Another is to be seen in a fervent love for the brethren. (I Pet. 1:22; I John 3:16) If any one lacks in this, he should realize that he falls short in one very important element. “He that loveth not his brother whom he hath seen, how can he love God whom he hath not seen?”—I John 4:20

Another manifestation might be seen in our sufferings for righteousness’ sake. Jesus said, “In the world ye shall have tribulation.” (John 16:33) No truly devoted child of God escapes from some form of tribulation. All that live godly in Christ Jesus shall suffer persecution. (II Tim. 3:12) There are sorrows of mind, as well as sufferings of body, for each one to endure, made necessary that the naturally corrupted heart become purified and acceptable to God.

It is when all human supports are removed that faith is tested and tried, and valuable lessons are learned. Certainly those possessing the hidden life have their peculiar trials and temptations, and like all temptations, the attack is first made upon the intellect, by thought or perception. Our Lord’s noble example in the wilderness should assist us to see the importance of resisting at this point. “Resist the devil, and he will flee from you.” (James 4:7) How much pain of heart, of grief, and sorrow we would save ourselves if we but followed the Lord’s example!

When the apostle says, ‘Ye are dead,’ he does not mean that we are literally, actually, in such a state that we cannot sin. It is the overcoming of temptation that will gain the crown—“He that overcometh.”—Rev. 3:21

It has been suggested that the more holy the life, the more violent the temptations. Satan will make us sin if he can. Let us bear in mind that the Lord is with us, and we will not turn to him in vain. God is faithful!

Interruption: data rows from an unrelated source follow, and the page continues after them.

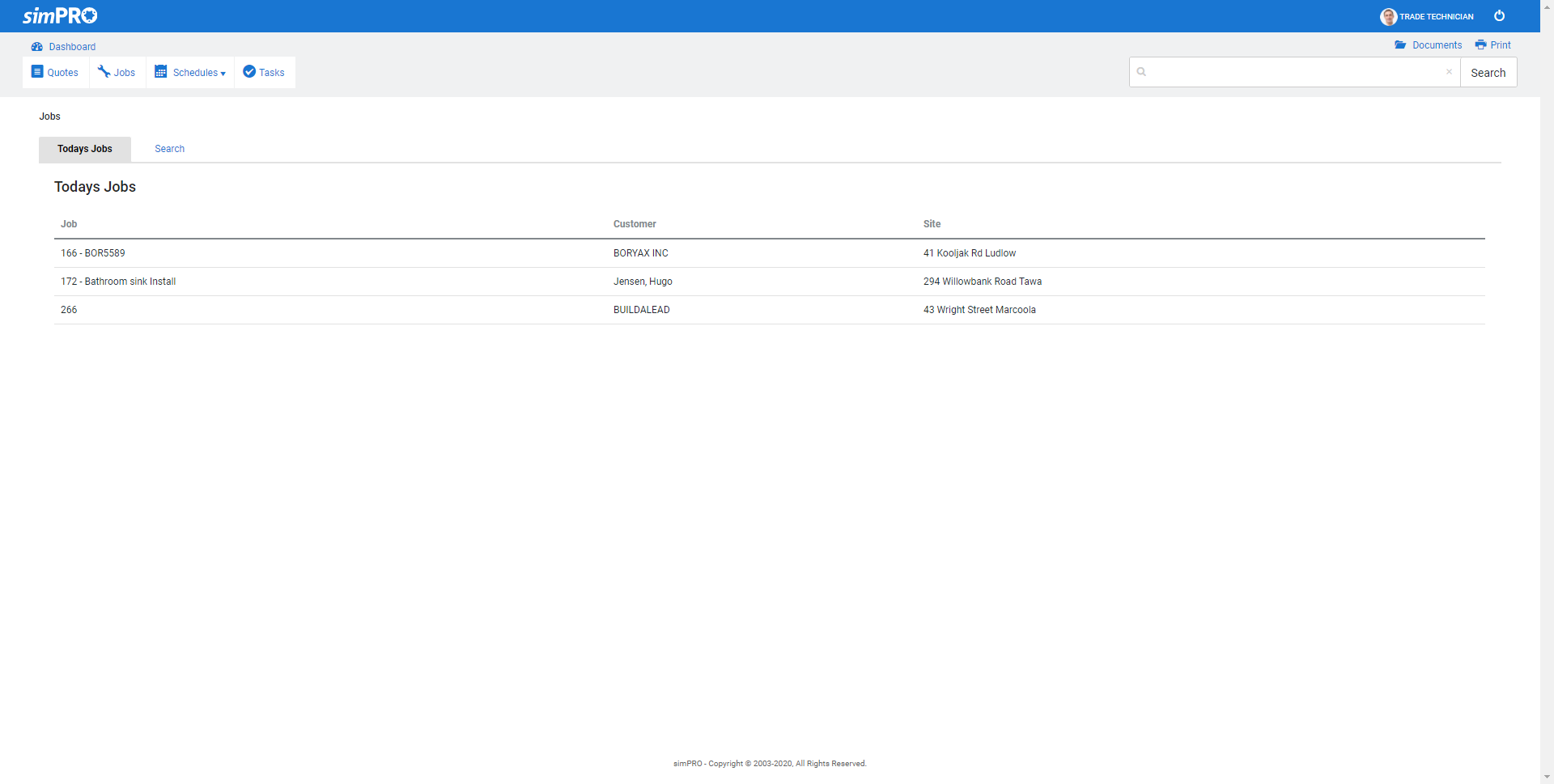Click the Documents folder icon
Image resolution: width=1554 pixels, height=784 pixels.
1400,45
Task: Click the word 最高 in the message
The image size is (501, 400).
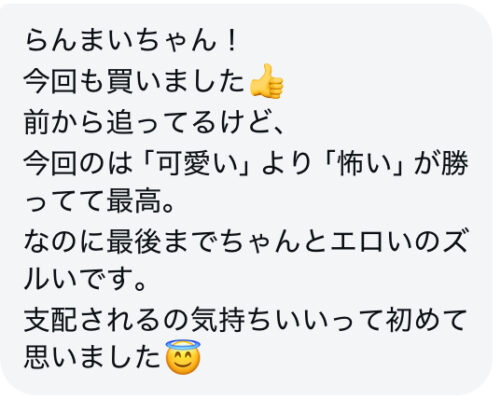Action: point(134,201)
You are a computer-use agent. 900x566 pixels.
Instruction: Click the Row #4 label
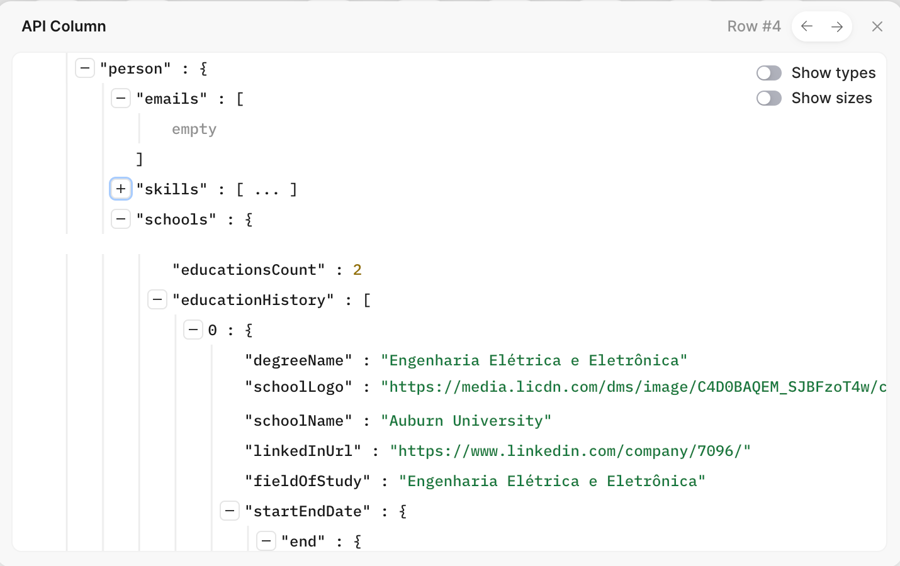coord(753,27)
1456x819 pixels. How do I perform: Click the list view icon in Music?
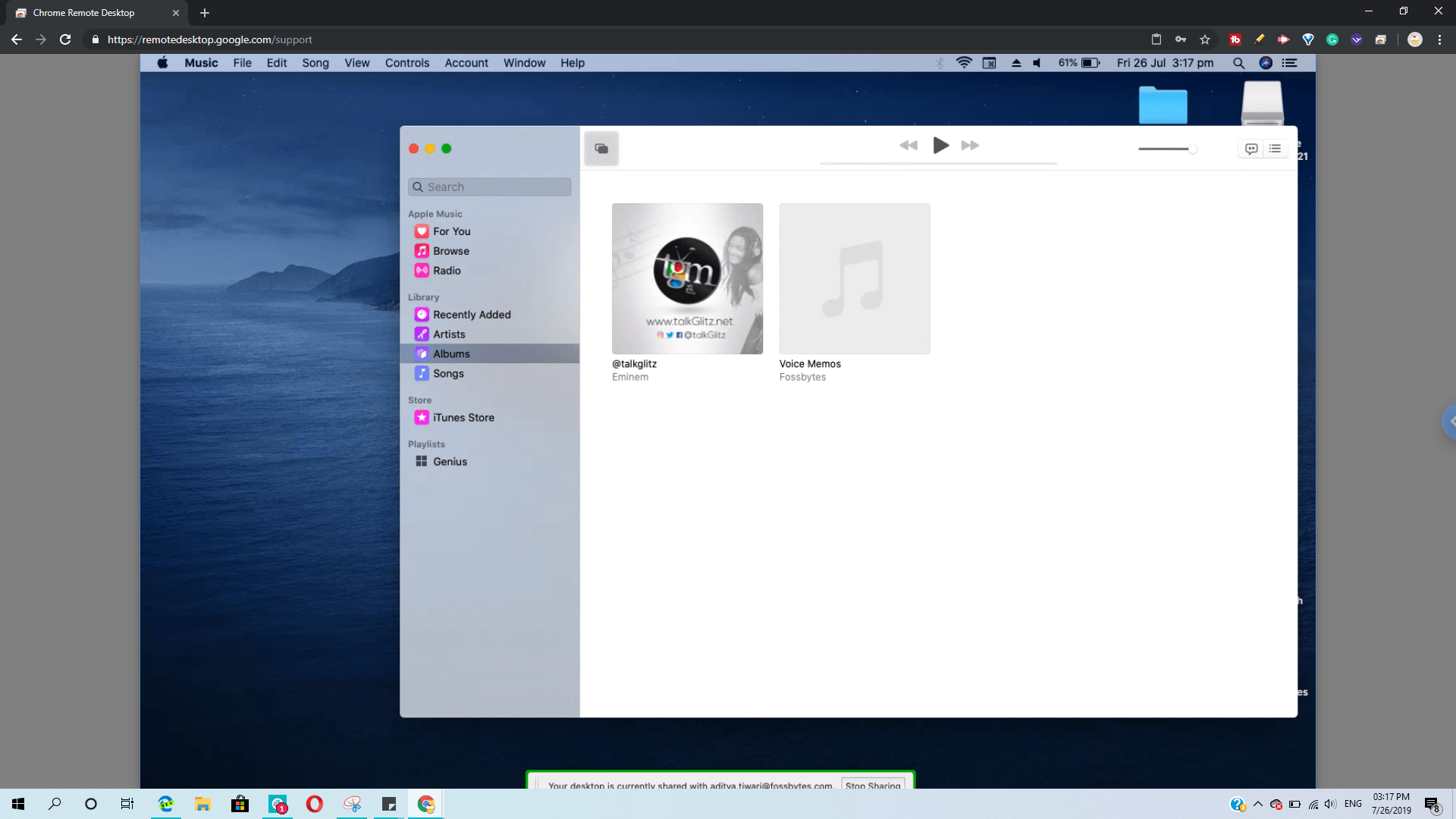[1275, 148]
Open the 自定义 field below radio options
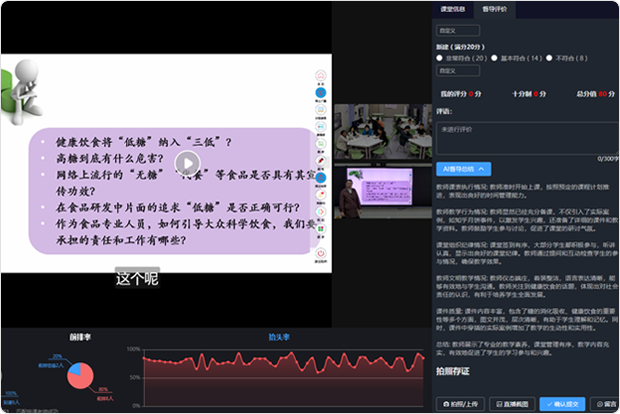This screenshot has height=414, width=620. (x=454, y=71)
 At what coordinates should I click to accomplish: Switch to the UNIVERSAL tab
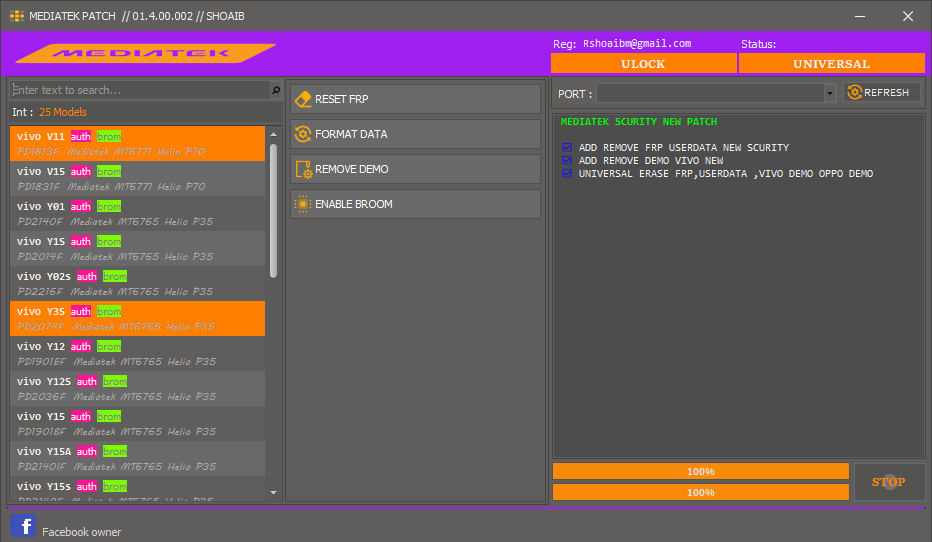(831, 64)
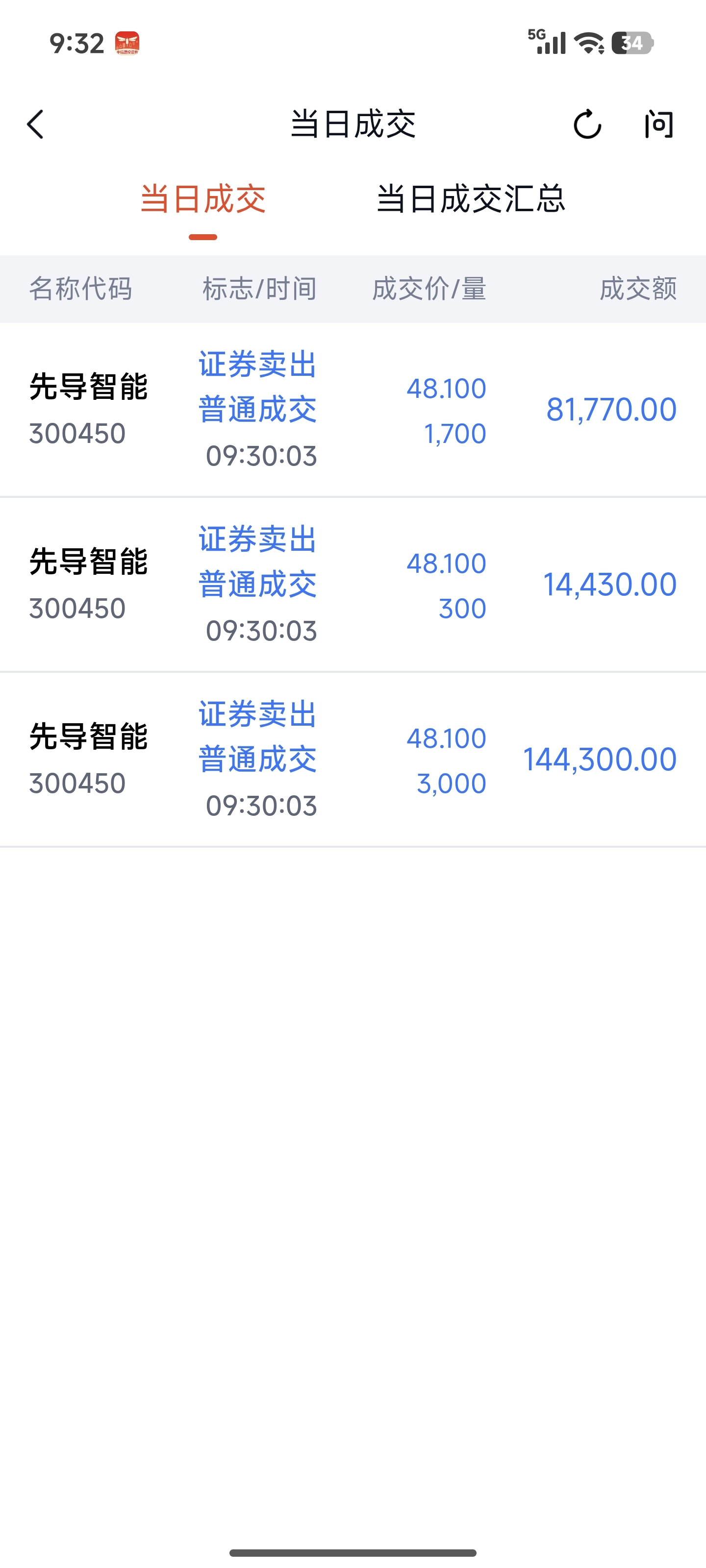
Task: Tap the 3,000 share quantity value
Action: coord(451,784)
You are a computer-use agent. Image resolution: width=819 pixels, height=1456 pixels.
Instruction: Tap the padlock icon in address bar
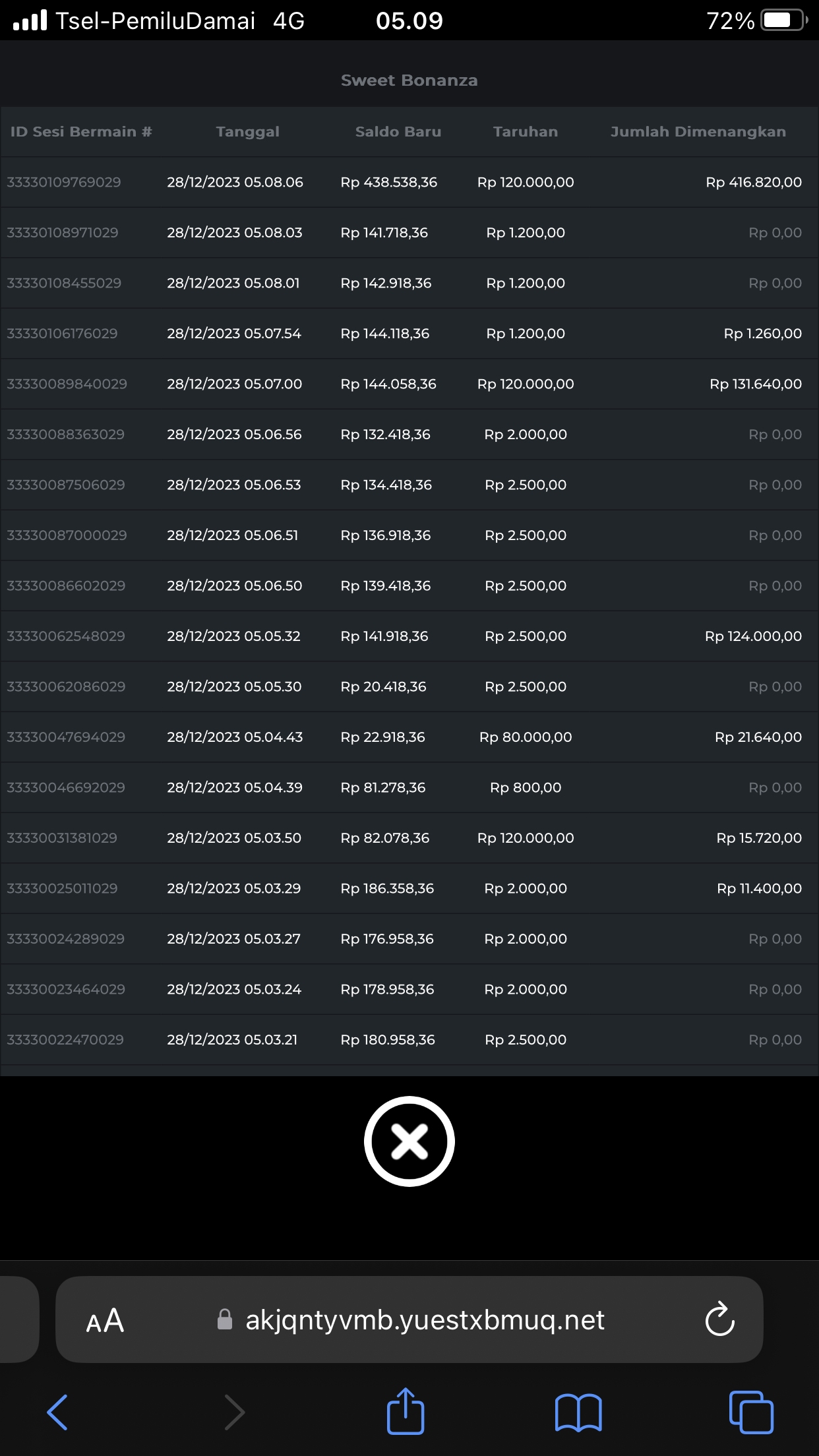click(x=225, y=1320)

He will not suffer us to be “tempted above that ye are able; but will with the temptation also make a way to escape, that ye may be able to bear it.” (I Cor. 10:13) Prayer to him brings instant relief, if not entire escape. Very few, if any, have become strong in faith who have not passed through severe trials.

Another manifestation or evidence of possessing the hidden life will be the desire always to avoid unnecessary familiarities with the world. We should be pursuing a lowly, retired course, following the precepts and example of our Savior. Our life is a sealed book except to those who share it with us. God knows those who are his, which is all that is necessary.

“If a man love me, he will keep my words: and my Father will love him, and we will come unto him, and make our abode with him.” (John 14:23) To experience this is a human thrill known only to those who are dead and their life is hid with Christ in God. And then, “Christ in you,” says the apostle is “the hope of glory.”—Col. 1:27

The joy and peace and rest of faith are such valuable treasures that even martyrdom becomes insignificant in comparison with being with the Lord, sharing his glory and honor and service; the thought of when he shall appear has been the incentive and delight of our entire walk of faith. The exceeding great and precious promises, their sustaining power, the Heavenly Father’s graciousness, and the supervision of all our affairs, will complete the triumph. ‘When Christ, who is our life, shall appear, then shall ye also appear with him in glory.’

The birth of the hidden life will eventually be accomplished. Then, in “thy presence” will be “fulness of joy; at thy right hand” there will be pleasures (delightfulness) evermore. (Ps. 16:11) It will be the end of any human warfare, the consummation of all our hopes, and the receiving of that ‘new name.’ It will mean the fulfillment of that delightful love song of the Song of Songs. It will be the revealing of that hidden treasure, for which one sold his all to secure, buying the field in which it was hid. It will be the completion of the desired habitation of God himself. It will bring the greatest thrill of all prospective brides—“the marriage supper of the Lamb” (Rev. 19:9), and the crown of life, with that great assurance that presently everything that hath breath shall praise Jehovah!